*PASSAGE*:
▽
Using the renderer VRay, it is possible to render a scene with only a High Dynamic Range image as the lightsource:
Using just HDR images, such as CGSkies skydomes, it is possible to light an entire 3d scene without any additional light source, the amount of work needed to set it up is minimal.
(Note: In our experience only VRay manages to render sharp shadows when using a HDR image as the only lightsource. Other render engines may need additional support lights to achieve sharp shadows.)
For purpose of this tutorial we'll be using a simple startup scene consisting of:
- sphere mesh with reflective material applied (VRayMtl)
- several rectangle and sphere meshes with various materials applied, to show the lighting better (VRayMtl)
△
*EXTRACTED DATA*:
▽
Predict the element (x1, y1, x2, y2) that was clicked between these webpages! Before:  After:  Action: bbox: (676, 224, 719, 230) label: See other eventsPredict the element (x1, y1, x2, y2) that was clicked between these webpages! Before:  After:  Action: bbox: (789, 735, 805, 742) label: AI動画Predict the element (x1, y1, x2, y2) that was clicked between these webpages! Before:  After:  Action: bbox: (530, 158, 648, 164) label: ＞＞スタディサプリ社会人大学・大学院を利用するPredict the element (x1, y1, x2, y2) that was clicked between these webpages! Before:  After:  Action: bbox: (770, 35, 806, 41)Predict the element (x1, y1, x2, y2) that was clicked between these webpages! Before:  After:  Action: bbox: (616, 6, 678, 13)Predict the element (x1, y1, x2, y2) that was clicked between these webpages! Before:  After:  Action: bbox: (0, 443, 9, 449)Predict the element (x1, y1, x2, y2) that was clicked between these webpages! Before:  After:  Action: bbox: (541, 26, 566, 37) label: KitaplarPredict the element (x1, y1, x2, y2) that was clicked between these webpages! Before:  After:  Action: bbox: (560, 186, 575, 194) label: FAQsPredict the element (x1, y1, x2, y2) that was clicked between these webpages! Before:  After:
△
*EXPLORE THE MATERIAL*:
1 - Set down, word for word, the part of the VRay tutorial above the records that runs from "(Note: In our" to "material applied (VRayMtl)".
2 - Does each statement below agree with the VRay tutorial above the records? Answer yes or no for each, quoting the words of the tutorial that decide it.
(a) The authors found that only VRay renders sharp shadows when an HDR image is the only light source.
(b) Setting up a scene lit only by HDR images takes a great deal of work.
(c) The sphere mesh in the startup scene has a matte material applied.

*RESULTS*:
1 -
(Note: In our experience only VRay manages to render sharp shadows when using a HDR image as the only lightsource. Other render engines may need additional support lights to achieve sharp shadows.)
For purpose of this tutorial we'll be using a simple startup scene consisting of:
- sphere mesh with reflective material applied (VRayMtl)

2 -
(a) Yes: "In our experience only VRay manages to render sharp shadows when using a HDR image as the only lightsource."
(b) No: "the amount of work needed to set it up is minimal."
(c) No: "sphere mesh with reflective material applied (VRayMtl)"